What you will do:
Within the lines below, the span from the line with "Viewport: 480px width, 960px height." to the line with "The width and", both ends included, is to be reproduced exactly, with pictures omitted.

Pixel coordinate grounding data:
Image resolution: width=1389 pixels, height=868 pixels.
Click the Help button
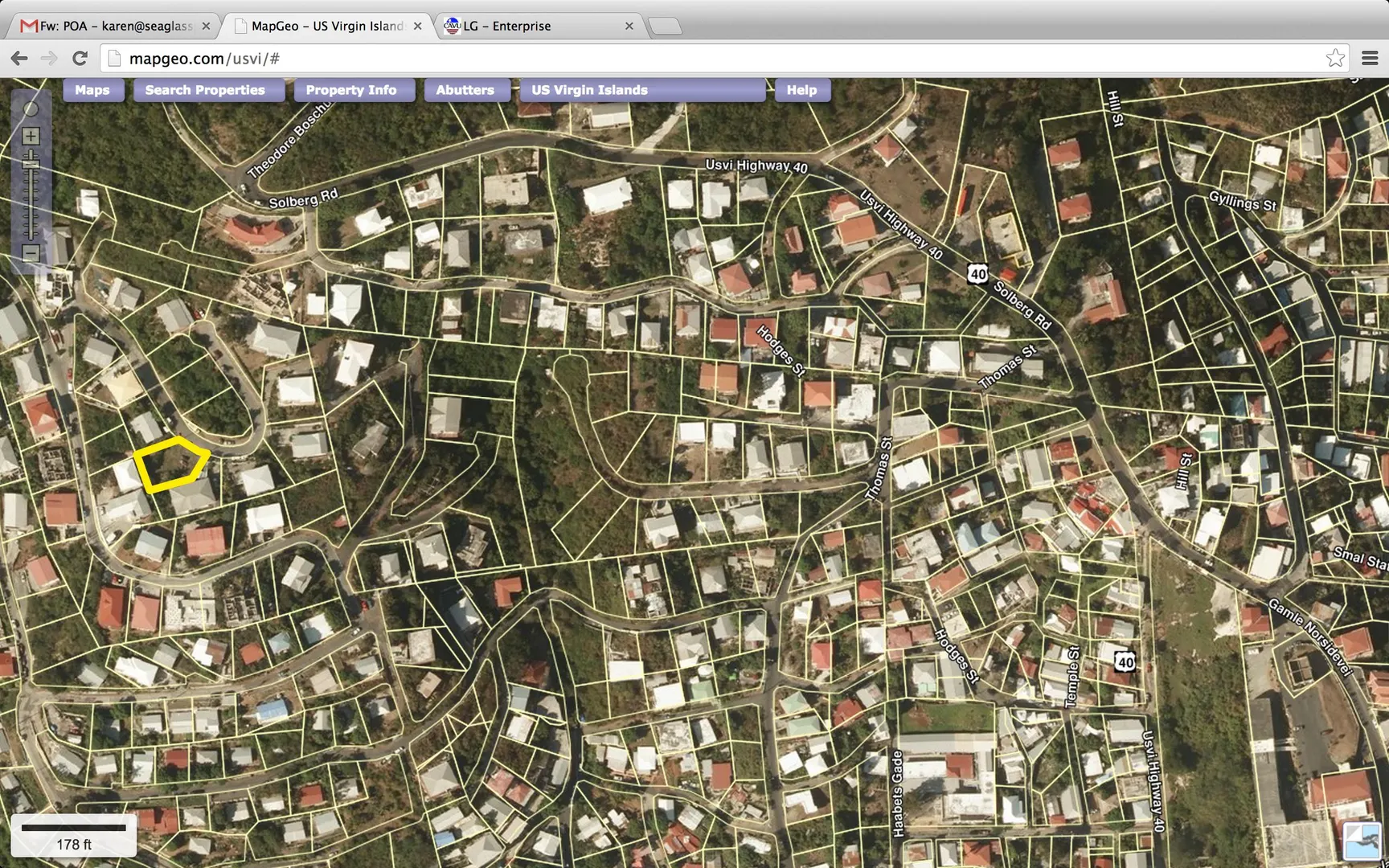coord(801,90)
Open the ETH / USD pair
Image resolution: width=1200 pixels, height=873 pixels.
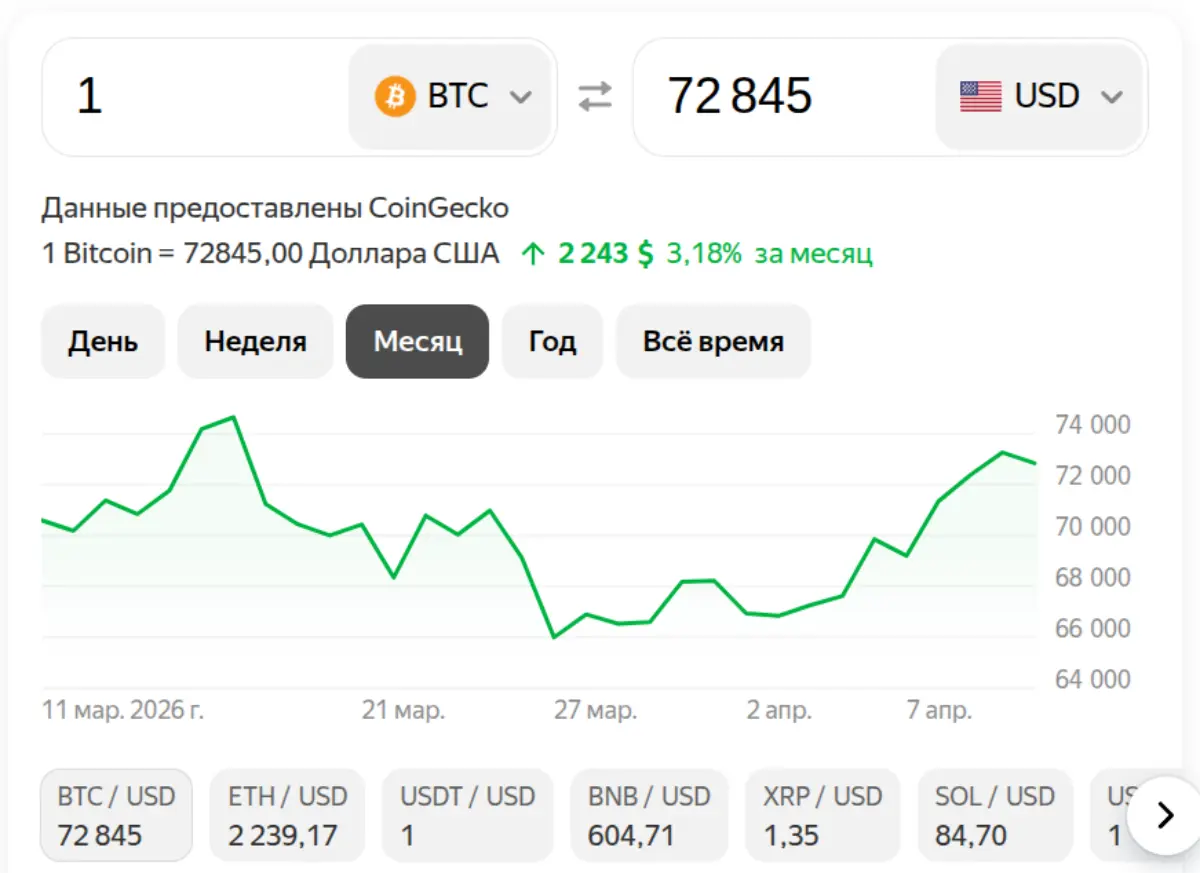tap(287, 814)
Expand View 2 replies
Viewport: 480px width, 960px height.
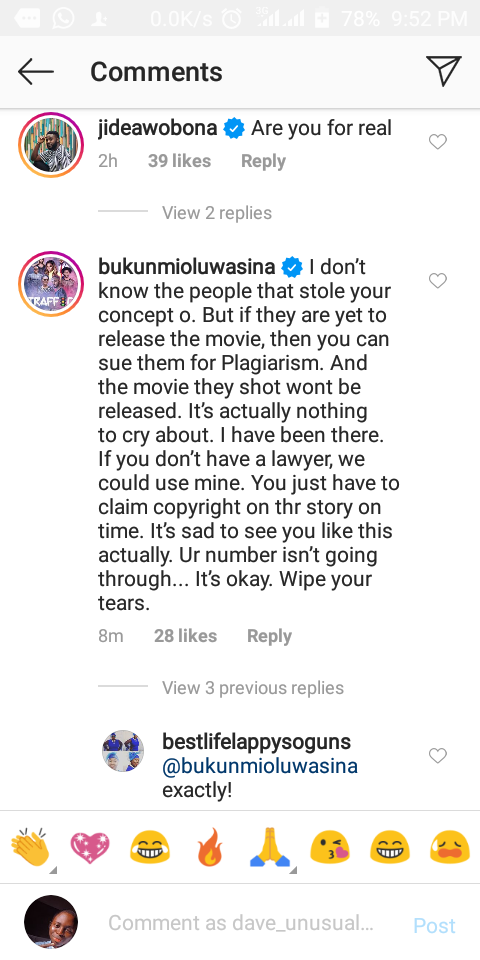pos(217,213)
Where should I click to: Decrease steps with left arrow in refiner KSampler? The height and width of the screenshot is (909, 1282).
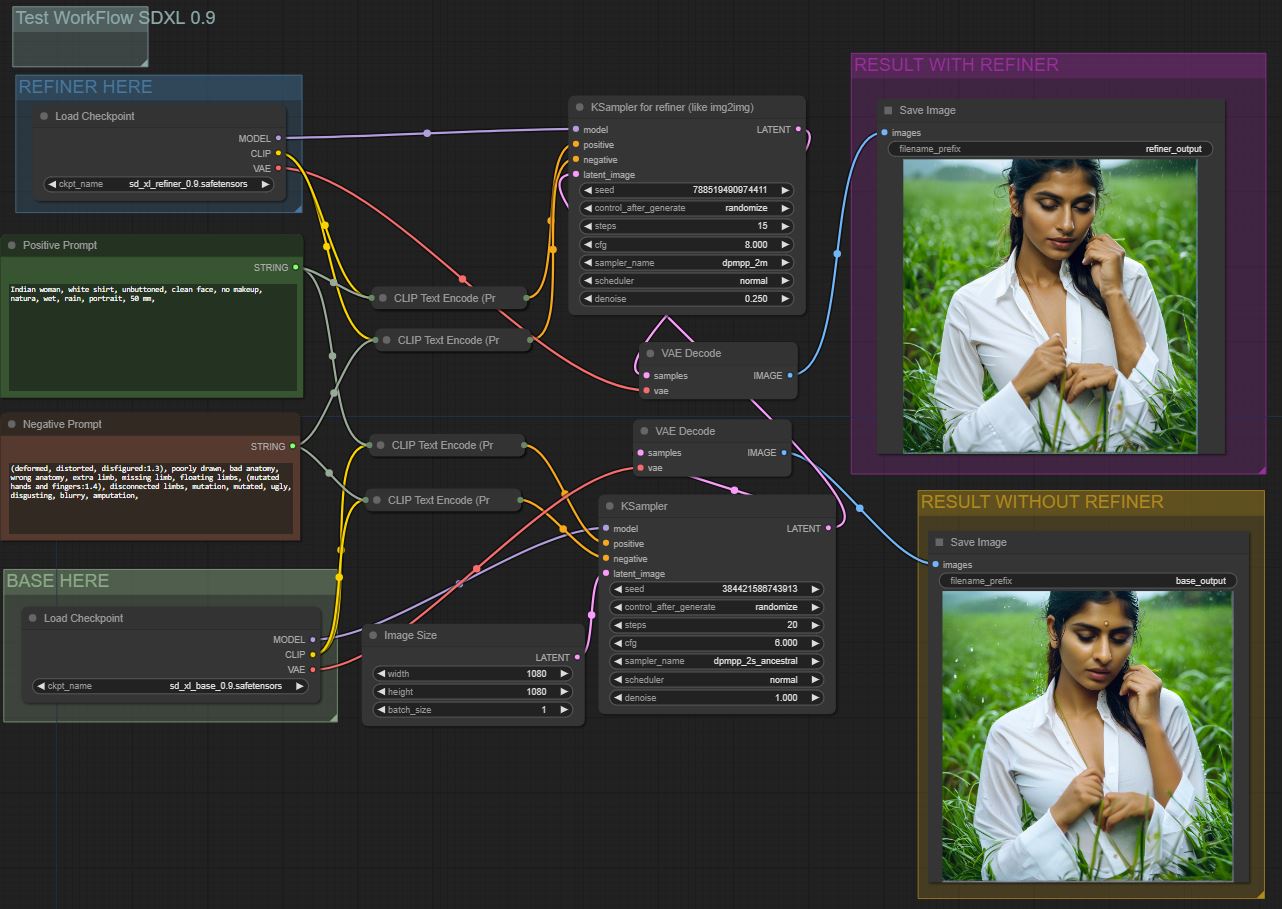[587, 227]
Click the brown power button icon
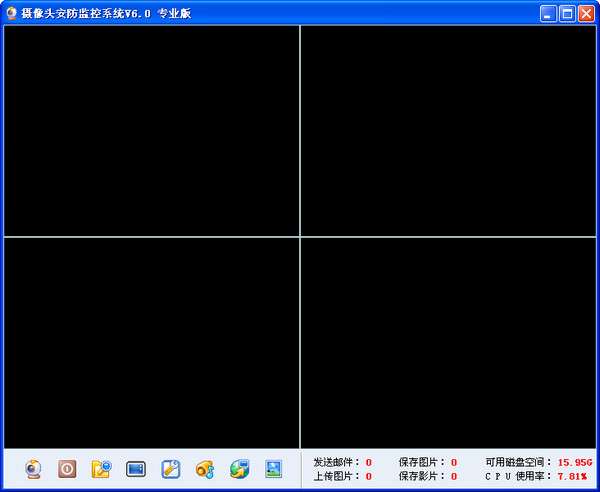 67,469
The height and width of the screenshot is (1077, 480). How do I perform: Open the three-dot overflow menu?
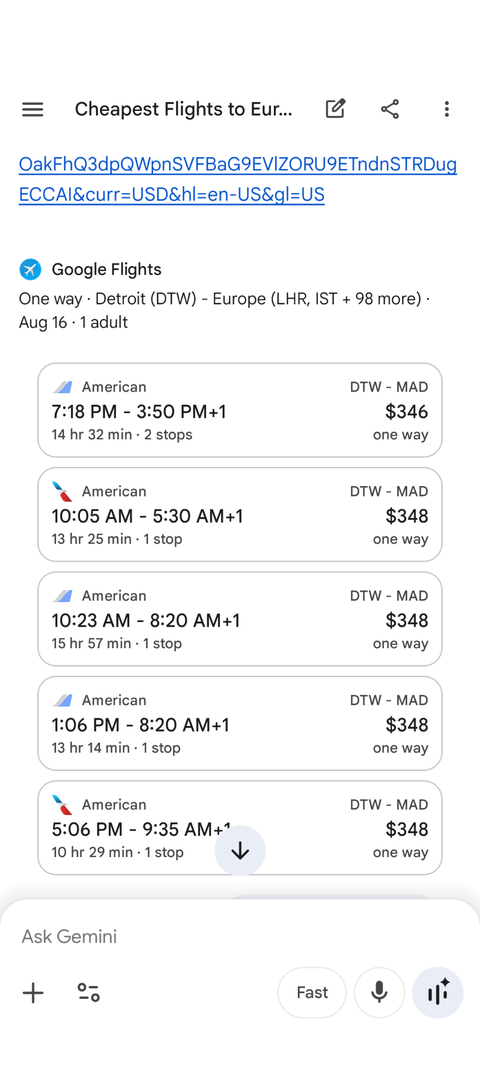click(446, 109)
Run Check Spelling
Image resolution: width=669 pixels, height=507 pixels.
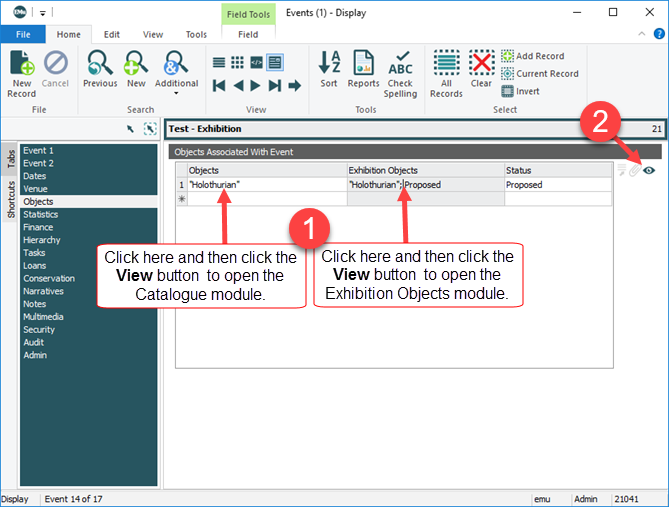click(400, 74)
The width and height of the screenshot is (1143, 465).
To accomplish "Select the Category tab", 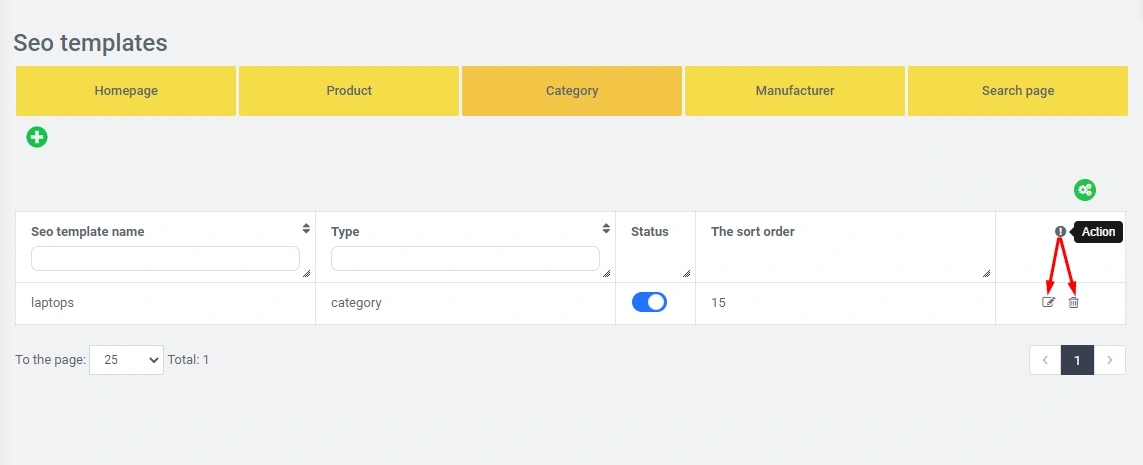I will point(572,91).
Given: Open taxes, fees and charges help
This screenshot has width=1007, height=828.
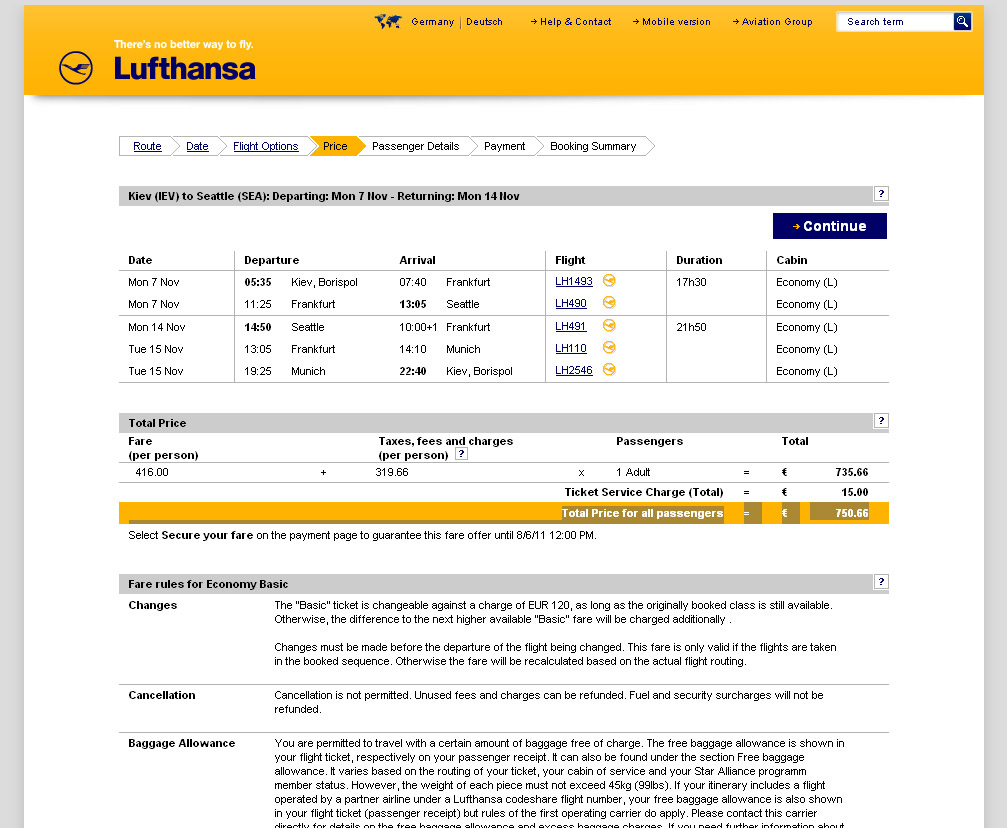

The completed task:
Viewport: 480px width, 960px height.
pos(217,213)
Where should I click to: Decrease steps with left arrow in refiner KSampler? The height and width of the screenshot is (909, 1282).
[587, 227]
Click the brown power button icon
 67,469
The height and width of the screenshot is (1077, 480). How do I perform: Open the three-dot overflow menu?
click(446, 109)
Run Check Spelling
Image resolution: width=669 pixels, height=507 pixels.
click(400, 74)
The width and height of the screenshot is (1143, 465).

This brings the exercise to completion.